Six women discuss the gender imbalance in U.S. foreign policy and national security work.
Obama meets with the national security team on Iraq in the Situation Room of the White House in Washington / Reuters
Having worked at a number of institutions over the past fifteen years, I have long been struck by the proportional underrepresentation of women in U.S. foreign policy and national security positions. In an attempt to understand the scope and extent of this gender gap, I wrote a piece that examined the best available data for the government, military, academy, and think tanks. With few exceptions, I found that women make up less than 30 percent of senior positions across these institutions.
Since then, I have received an outpouring of feedback and have been fortunate to speak with a number of people on this issue, which nearly everyone recognizes as a persistent problem but is reluctant to address directly.
The Obama administration has strongly embraced and promoted women's rights and issues in other countries as part of the U.S. National Action Plan on Women, Peace, and Security.
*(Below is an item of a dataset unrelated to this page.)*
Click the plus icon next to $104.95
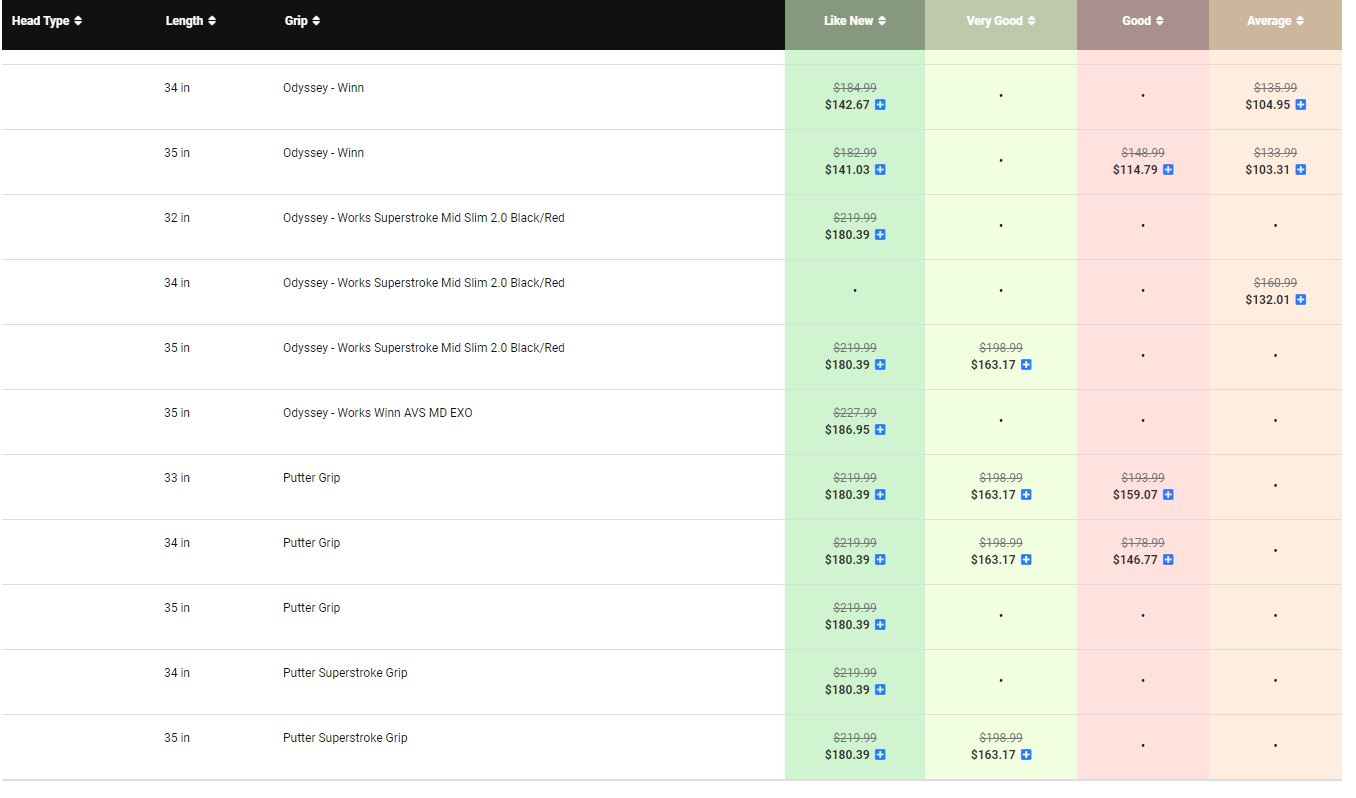Screen dimensions: 1356x798 tap(1300, 105)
In a speech in December 2011, Secretary Clinton argued for the inclusion and mobilization of women abroad as critical to U.S. national interests, because "they raise issues like human rights, citizen security, justice, employment, health care" and "speak on behalf of other marginalized groups and across cultural and sectarian divides." It is reasonable to assume that, for these very same reasons, increased participation of women at home would only strengthen the foreign policy community and enhance the U.S. role in global affairs.